## To do
Reproduce word for word every line from the one containing "Open Destination table column settings icon" to the final line of the data below; omit the pictures.
Provided material Start Marker
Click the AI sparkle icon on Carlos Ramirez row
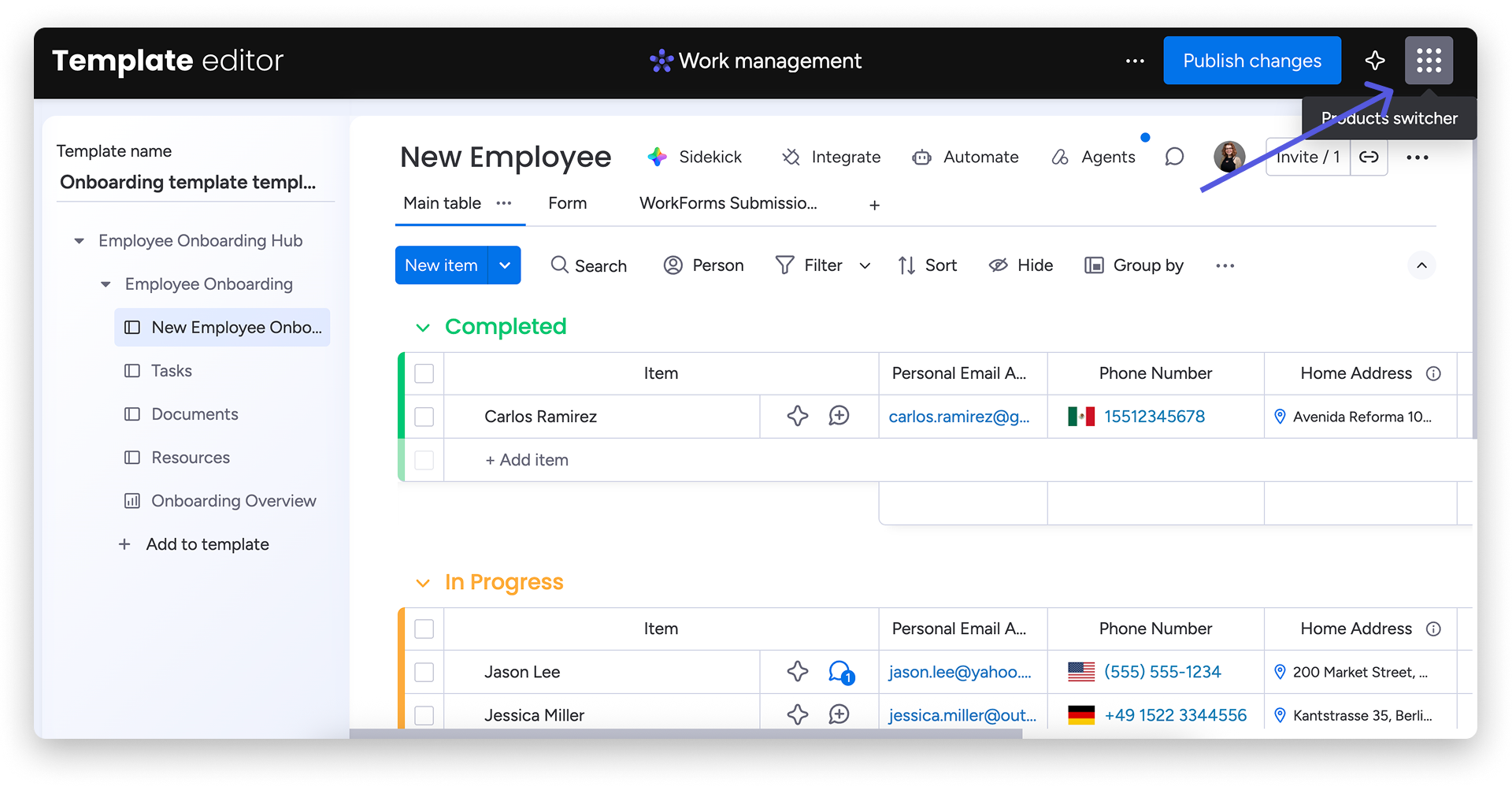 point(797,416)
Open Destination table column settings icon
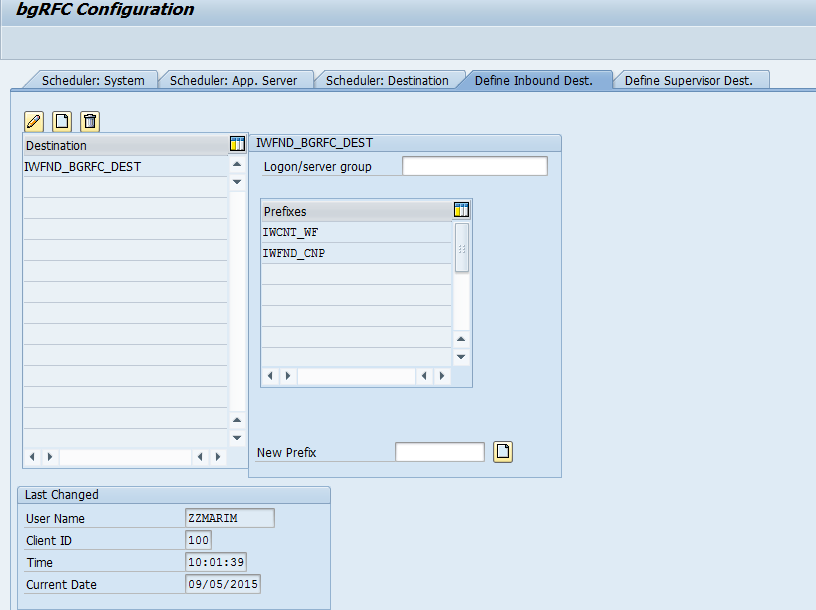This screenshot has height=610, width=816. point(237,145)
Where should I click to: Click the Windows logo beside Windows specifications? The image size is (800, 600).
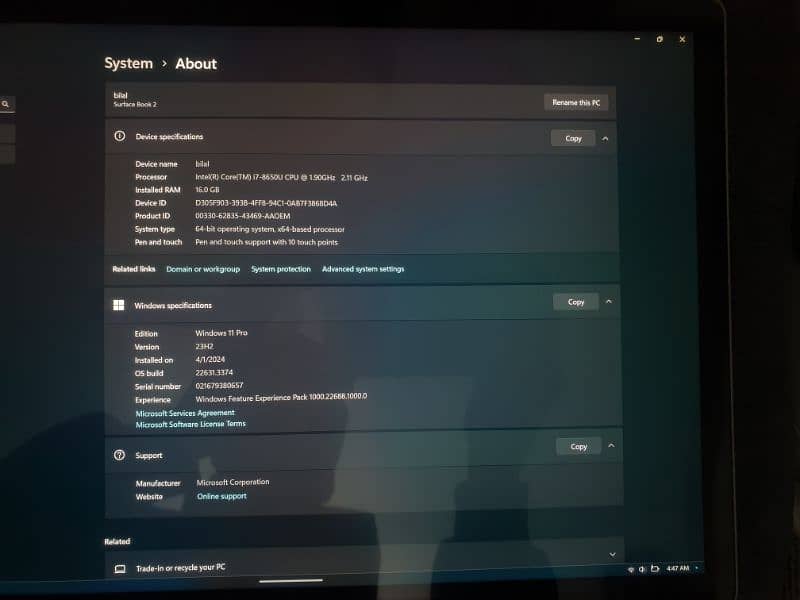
Provided material End Marker
## Completed task
Open Destination table column settings icon
This screenshot has height=610, width=816. point(237,145)
Where should I click to: Click the Windows logo beside Windows specifications? The image size is (800, 600).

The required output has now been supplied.